For as long as I have known him, my husband has periodically played the imagine-your-own-funeral game. He likes to think of me recently widowed and flanked by our children in the church. He ponders the gap he will leave behind and his eyes fill with tears. Then he hums to himself his favourite song, Box of Rain by (appropriately) Grateful Dead, which will be played at the funeral. The only things lacking are the props of coffin and shroud.

Stephen Covey, author of The Seven Habits of Highly Effective People, would approve. In his book he instructs the reader to sit down quietly and imagine himself attending a funeral. He must notice the flowers and the faces.
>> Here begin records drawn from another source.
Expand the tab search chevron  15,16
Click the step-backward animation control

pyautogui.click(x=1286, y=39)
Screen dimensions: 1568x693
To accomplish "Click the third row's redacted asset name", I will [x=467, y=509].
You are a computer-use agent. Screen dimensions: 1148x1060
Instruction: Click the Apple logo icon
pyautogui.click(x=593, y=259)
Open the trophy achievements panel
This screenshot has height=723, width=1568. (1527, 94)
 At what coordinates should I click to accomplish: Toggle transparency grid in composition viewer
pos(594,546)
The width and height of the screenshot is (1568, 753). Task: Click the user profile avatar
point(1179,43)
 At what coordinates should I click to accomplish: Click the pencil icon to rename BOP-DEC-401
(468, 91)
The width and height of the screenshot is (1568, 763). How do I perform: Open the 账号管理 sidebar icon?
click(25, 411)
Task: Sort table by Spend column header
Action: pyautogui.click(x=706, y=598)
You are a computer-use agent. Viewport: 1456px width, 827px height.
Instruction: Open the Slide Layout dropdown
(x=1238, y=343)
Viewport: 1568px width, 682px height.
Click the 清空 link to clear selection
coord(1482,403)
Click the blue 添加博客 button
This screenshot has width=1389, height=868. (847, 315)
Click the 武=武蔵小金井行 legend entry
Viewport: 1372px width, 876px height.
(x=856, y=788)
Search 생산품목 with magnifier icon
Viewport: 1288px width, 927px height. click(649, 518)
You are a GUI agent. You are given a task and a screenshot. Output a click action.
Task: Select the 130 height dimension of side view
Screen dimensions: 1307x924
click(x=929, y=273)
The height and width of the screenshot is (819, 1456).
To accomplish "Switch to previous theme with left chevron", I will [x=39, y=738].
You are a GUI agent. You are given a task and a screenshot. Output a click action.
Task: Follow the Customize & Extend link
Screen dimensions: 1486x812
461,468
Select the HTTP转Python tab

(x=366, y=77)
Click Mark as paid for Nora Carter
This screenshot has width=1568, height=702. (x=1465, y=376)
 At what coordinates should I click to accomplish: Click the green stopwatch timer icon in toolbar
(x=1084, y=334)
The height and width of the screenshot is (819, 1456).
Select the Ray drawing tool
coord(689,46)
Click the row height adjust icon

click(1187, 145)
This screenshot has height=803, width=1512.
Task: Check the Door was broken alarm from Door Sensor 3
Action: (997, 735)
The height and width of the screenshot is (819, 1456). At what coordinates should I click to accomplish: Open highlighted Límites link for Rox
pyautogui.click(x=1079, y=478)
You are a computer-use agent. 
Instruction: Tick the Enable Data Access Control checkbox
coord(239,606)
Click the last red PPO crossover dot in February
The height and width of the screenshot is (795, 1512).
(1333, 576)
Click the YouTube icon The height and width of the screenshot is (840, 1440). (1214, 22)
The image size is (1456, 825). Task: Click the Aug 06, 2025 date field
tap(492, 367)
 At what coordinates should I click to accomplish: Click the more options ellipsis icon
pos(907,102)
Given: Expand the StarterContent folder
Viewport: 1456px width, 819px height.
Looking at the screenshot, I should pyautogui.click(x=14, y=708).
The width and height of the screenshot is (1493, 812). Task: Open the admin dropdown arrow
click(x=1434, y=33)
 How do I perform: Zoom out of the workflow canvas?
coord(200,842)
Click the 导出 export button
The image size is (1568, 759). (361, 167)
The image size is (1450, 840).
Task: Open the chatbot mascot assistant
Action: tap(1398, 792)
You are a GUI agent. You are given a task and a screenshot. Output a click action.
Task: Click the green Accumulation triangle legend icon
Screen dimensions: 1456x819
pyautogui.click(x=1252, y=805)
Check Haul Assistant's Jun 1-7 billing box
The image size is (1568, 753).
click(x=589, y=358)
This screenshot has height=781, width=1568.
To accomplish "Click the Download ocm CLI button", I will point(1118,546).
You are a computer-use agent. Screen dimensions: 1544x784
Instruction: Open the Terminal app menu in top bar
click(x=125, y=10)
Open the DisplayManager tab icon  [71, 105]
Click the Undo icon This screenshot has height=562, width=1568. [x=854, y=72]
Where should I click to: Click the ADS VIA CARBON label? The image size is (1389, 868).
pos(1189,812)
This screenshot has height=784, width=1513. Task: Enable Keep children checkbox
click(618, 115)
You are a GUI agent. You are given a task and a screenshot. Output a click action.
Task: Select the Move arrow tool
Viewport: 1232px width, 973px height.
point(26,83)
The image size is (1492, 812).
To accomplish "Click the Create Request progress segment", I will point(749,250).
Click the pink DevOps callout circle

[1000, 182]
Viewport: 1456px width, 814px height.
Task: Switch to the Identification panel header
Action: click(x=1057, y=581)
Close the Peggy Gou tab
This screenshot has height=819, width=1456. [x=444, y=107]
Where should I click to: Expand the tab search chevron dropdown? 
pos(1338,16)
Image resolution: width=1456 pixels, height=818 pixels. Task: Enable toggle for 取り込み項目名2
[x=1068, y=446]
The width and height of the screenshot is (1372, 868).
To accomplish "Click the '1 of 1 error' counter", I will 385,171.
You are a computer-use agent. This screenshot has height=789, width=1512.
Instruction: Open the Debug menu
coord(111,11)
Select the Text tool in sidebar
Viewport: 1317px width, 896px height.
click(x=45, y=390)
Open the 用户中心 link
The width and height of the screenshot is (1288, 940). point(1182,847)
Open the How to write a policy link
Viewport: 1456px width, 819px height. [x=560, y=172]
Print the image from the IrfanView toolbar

Then he must peep inside the coffin and see that the body lying there is his own.

Personally, I balk at this stage; but Covey urges the reader to press on, and to get out a pen and write a series of eulogies about himself, given by a family member, a friend, a colleague, and so on.

While Covey, my husband and Korean workers share this grisly fantasy, they are trying to get different things out of it.

The point of the Korean exercise is to discourage employees from killing themselves in quite such large numbers. I am no expert in suicide - a big problem in South Korea - but surely if you want to kill yourself you must be quite depressed. And lying in a wooden box for five minutes would seem unlikely to sort that out.

For my husband the funeral fantasy is simpler: it is about having a jolly good wallow. In this it is entirely successful - for him. It does not work for me as I prefer to take my wallowing in other forms - but for him it seems to hit the jackpot every time.

For Covey, the funeral exercise is all about living better, and the writing of eulogies is meant to help you work out what you want in life, who you want to be and what your values are.

On paper this may make some sense, and explain why the book has sold 10 million copies. Yet in practice it strikes me as a morbid, self-indulgent and absolutely hopeless way of discovering anything valuable about ourselves at all.

Thinking about death generally encourages people to come up with dodgy philosophies about life. The worst - and the most common - is: "No one ever said on their death bed, 'I wish I'd spent more time in the office'."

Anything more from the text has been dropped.